■ **Page excerpt**:
=== Begin Enclosure ===
Fight Aging!

Perhaps the most useful way to think of atherosclerosis, the ultimately fatal growth of fatty plaques in blood vessel walls, is as a condition driven by macrophage dysfunction. Macrophages are innate immune cells responsible for repair and maintenance in blood vessel walls. Where blood vessels are damaged, native macrophages are joined by monocytes from the circulation that transform into macrophages. These cells attempt repair of outright damage but also ingest any harmful excess of lipids (such as cholesterol) in the blood vessel wall, returning those lipids to the circulation for delivery to the liver. When macrophages efficiently carry out this work, atherosclerosis is prevented or even reversed. Atherosclerosis progresses when macrophages become dysfunctional, which can be caused by excess lipids, systemic inflammation, the molecular damage of aging, or other environmental factors. All of the contributing factors and risk profiles associated with atherosclerosis can be viewed through the lens of how they impair macrophage function in the regions of the blood vessel walls that are most affected by damage and excess lipid accumulation.

Atherosclerosis is a chronic inflammatory disease driven by pathological processes such as macrophage foam cell formation. Semaphorin 7A (SEMA7A) is an immunoregulatory signaling molecule known to modulate immune responses and cellular adhesion. However, the contribution of macrophage-derived SEMA7A to atherogenesis has yet to be fully elucidated. In this study, we analyzed gene expression profiles of human mononuclear cells from the Gene Expression Omnibus (GEO) database and revealed highly expressed SEMA7A and its receptor integrin β1 in macrophages. The upregulation of SEMA7A and integrin β1 was also observed during the differentiation of THP-1 monocytes into macrophages.
=== End Enclosure ===
■ **Study questions**:
a – Can you sum up the atherosclerosis passage in two sentences?
b – Could you extract the part of the atherosclerosis passage from "Atherosclerosis is a" up to and including "monocytes into macrophages."?

■ **Information given**:
=== Begin Enclosure ===
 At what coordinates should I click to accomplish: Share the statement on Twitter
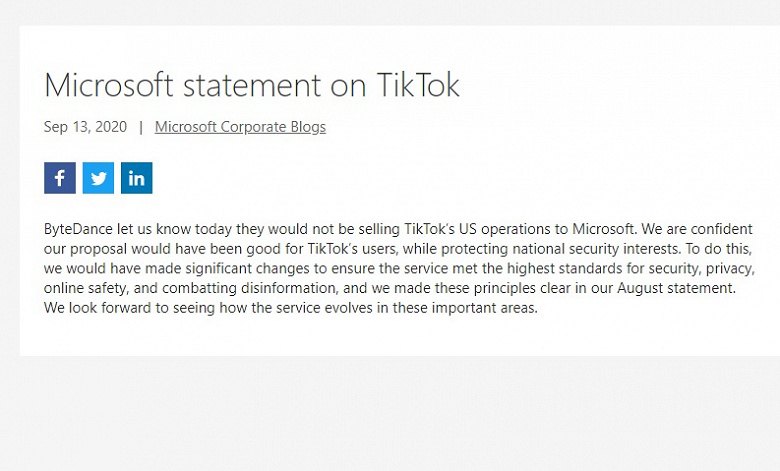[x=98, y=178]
=== End Enclosure ===
=== Begin Enclosure ===
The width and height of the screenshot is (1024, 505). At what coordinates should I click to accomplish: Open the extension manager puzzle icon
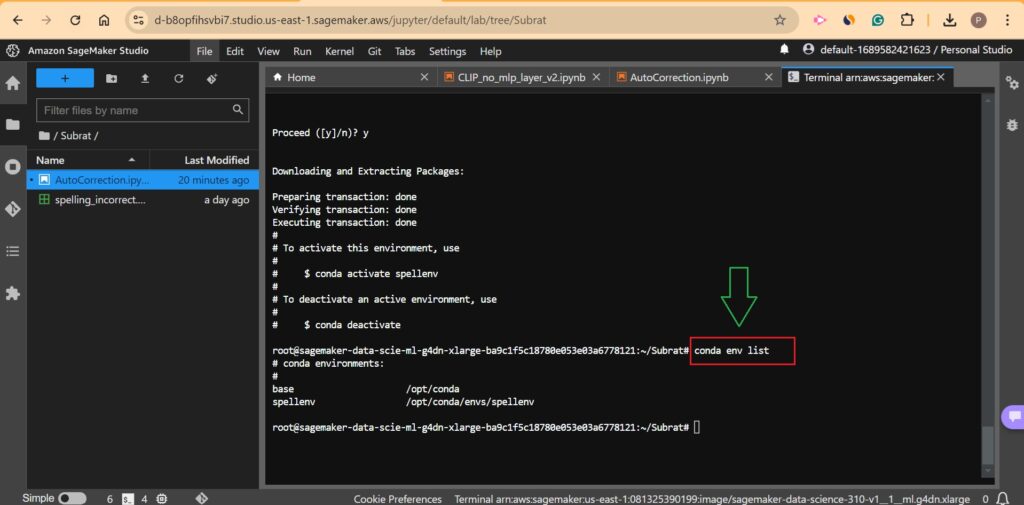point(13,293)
=== End Enclosure ===
=== Begin Enclosure ===
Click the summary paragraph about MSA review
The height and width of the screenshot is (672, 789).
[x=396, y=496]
=== End Enclosure ===
■ **Answer set**:
a – Atherosclerosis can be viewed as driven by macrophage dysfunction: macrophages repair blood vessel walls and return excess lipids to the circulation, and the disease progresses when excess lipids, systemic inflammation, the molecular damage of aging, or other environmental factors impair them. A study of human mononuclear cell gene expression data from the GEO database found the immunoregulatory signaling molecule SEMA7A and its receptor integrin β1 highly expressed in macrophages, and both were upregulated as THP-1 monocytes differentiated into macrophages.

b –
Atherosclerosis is a chronic inflammatory disease driven by pathological processes such as macrophage foam cell formation. Semaphorin 7A (SEMA7A) is an immunoregulatory signaling molecule known to modulate immune responses and cellular adhesion. However, the contribution of macrophage-derived SEMA7A to atherogenesis has yet to be fully elucidated. In this study, we analyzed gene expression profiles of human mononuclear cells from the Gene Expression Omnibus (GEO) database and revealed highly expressed SEMA7A and its receptor integrin β1 in macrophages. The upregulation of SEMA7A and integrin β1 was also observed during the differentiation of THP-1 monocytes into macrophages.